Top of Given records

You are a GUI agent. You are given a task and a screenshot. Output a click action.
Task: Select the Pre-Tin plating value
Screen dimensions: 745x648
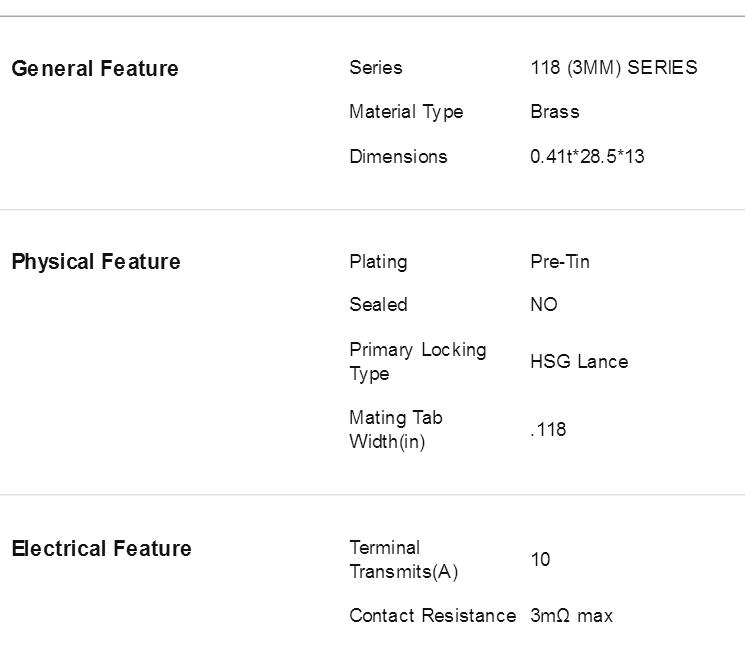tap(560, 262)
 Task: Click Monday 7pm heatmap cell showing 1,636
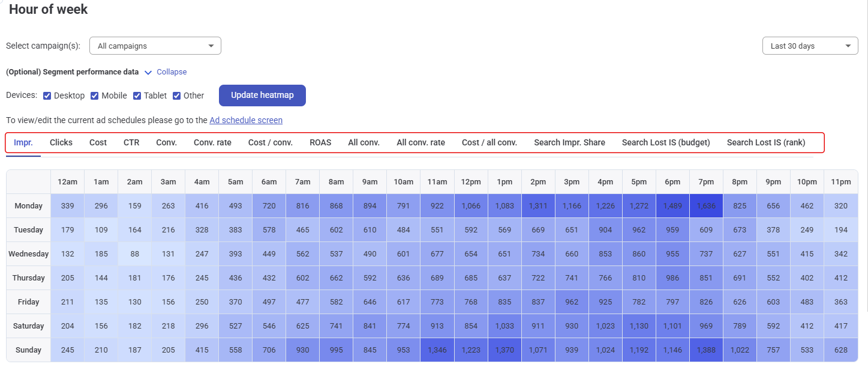[706, 206]
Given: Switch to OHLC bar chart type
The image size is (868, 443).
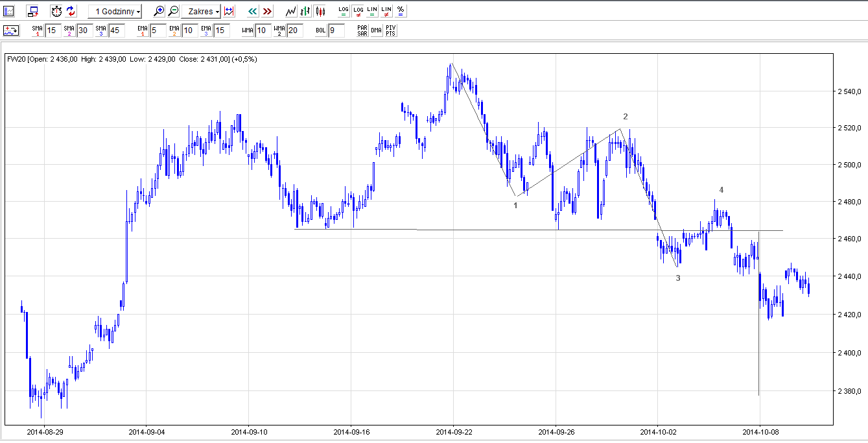Looking at the screenshot, I should [305, 11].
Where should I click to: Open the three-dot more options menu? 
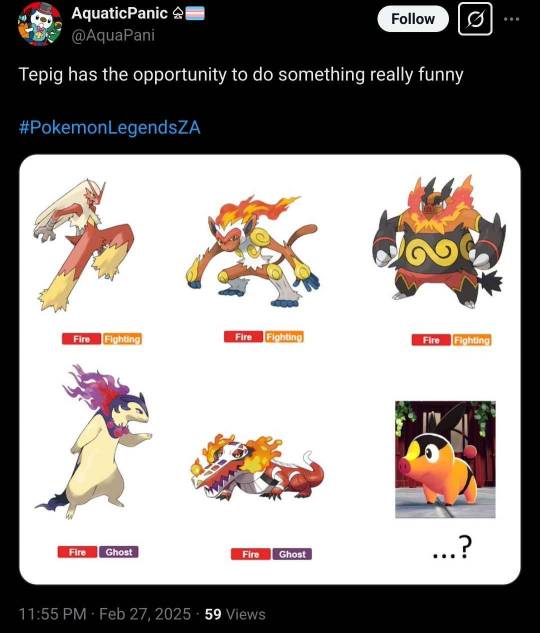pos(511,19)
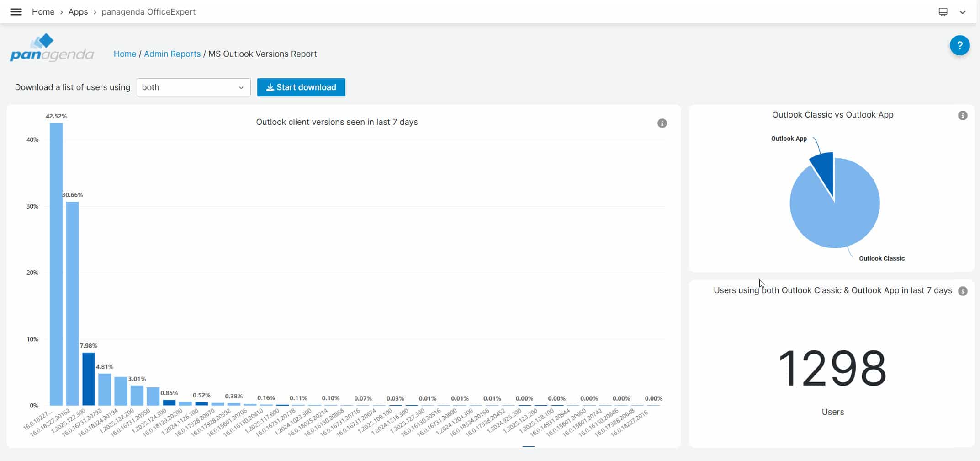Open the Admin Reports breadcrumb link
Screen dimensions: 980x461
(x=172, y=54)
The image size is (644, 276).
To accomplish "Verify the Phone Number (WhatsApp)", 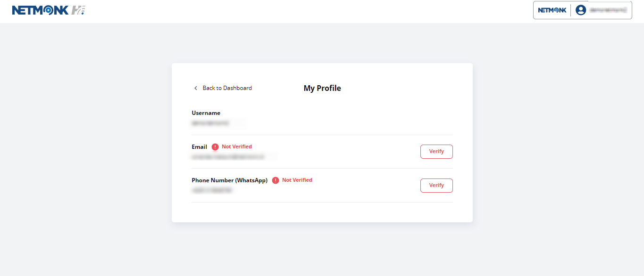I will [436, 186].
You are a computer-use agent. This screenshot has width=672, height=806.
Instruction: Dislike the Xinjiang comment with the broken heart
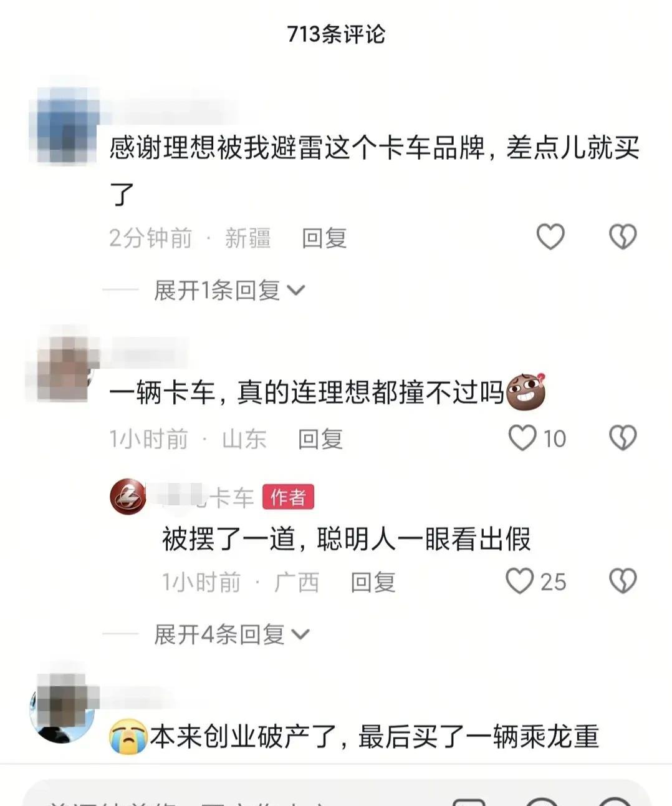click(623, 237)
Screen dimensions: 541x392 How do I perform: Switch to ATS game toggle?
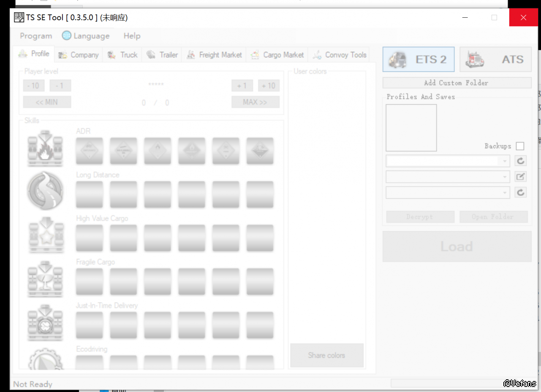(495, 59)
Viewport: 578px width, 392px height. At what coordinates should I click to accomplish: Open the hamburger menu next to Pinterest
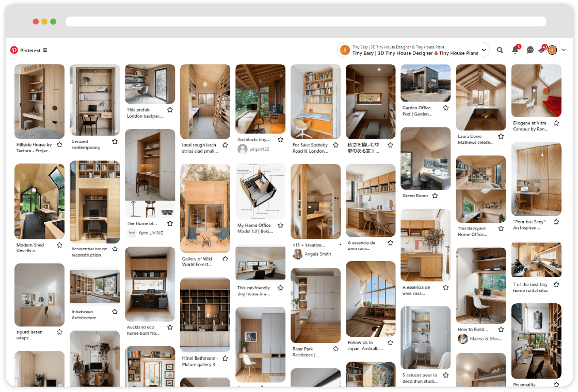pos(45,50)
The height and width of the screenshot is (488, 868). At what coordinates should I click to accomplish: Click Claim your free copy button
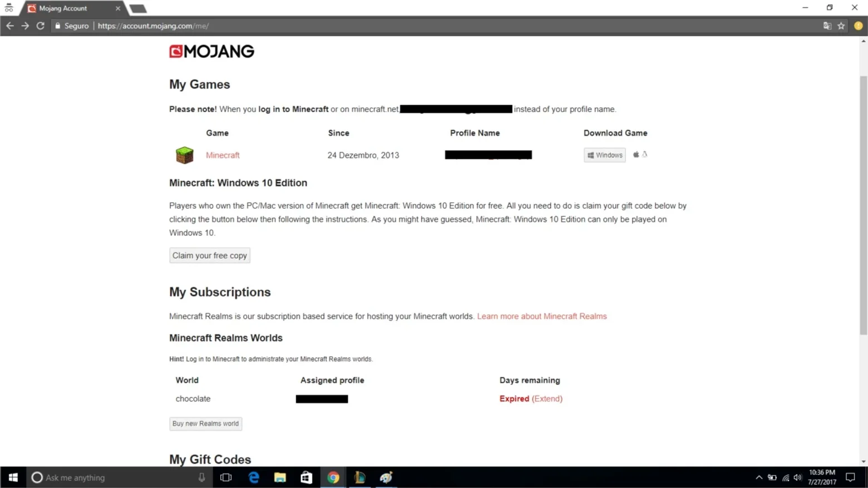[x=210, y=255]
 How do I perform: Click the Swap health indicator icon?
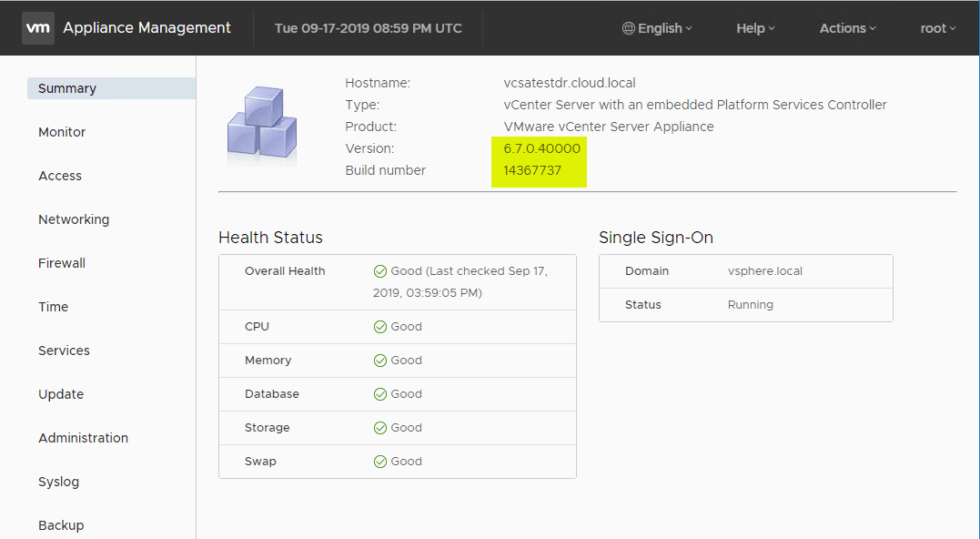coord(379,461)

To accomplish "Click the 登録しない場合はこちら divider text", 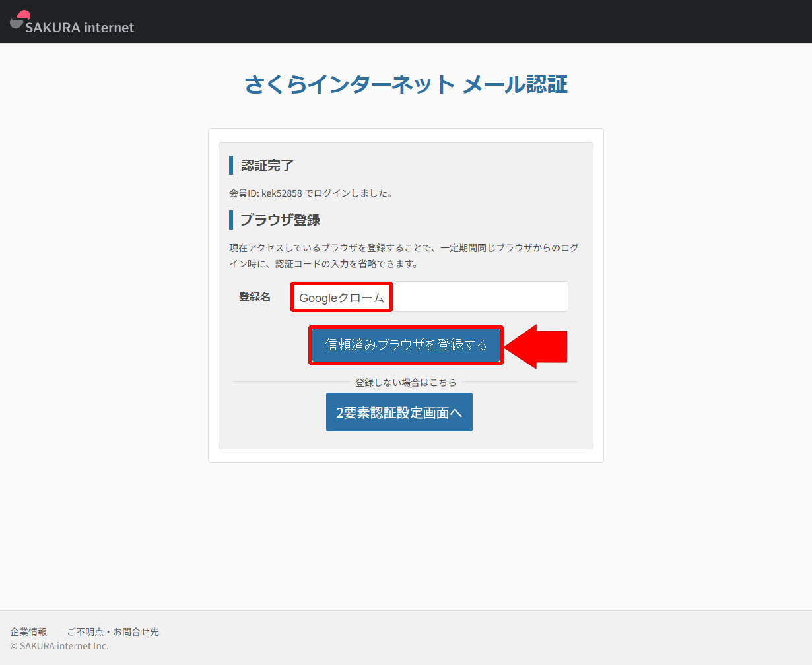I will [x=405, y=382].
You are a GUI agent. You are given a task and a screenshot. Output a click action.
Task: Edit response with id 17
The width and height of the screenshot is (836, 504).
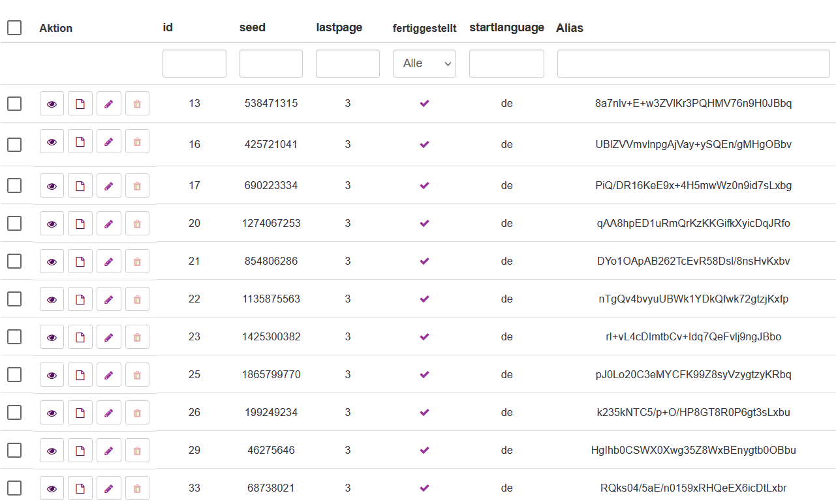point(109,186)
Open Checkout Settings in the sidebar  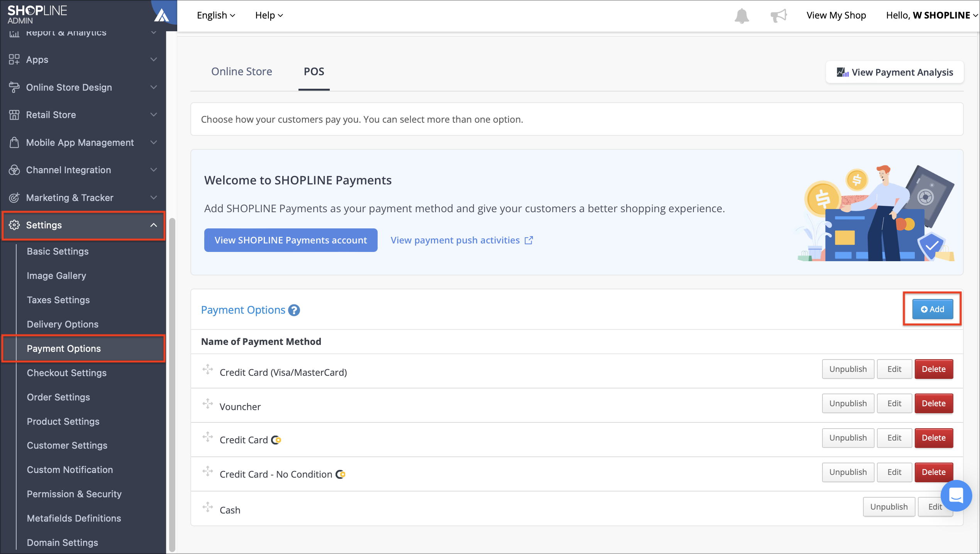pyautogui.click(x=67, y=373)
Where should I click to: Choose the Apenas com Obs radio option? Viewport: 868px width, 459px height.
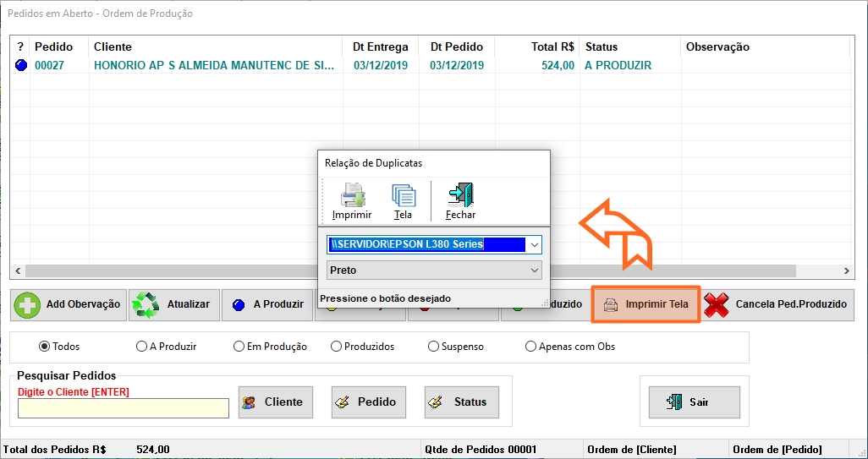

Bottom of Given records

Copy nothing past the line containing "Given: Switch to OHLC bar chart type": reproduce every line from the start of the records up to it, skipping pictures.

You are a GUI agent. You are given a task and a screenshot. Output a click action.
Task: Select the Pre-Tin plating value
Screen dimensions: 745x648
tap(560, 262)
 Task: Click Monday 7pm heatmap cell showing 1,636
[706, 206]
Given: Switch to OHLC bar chart type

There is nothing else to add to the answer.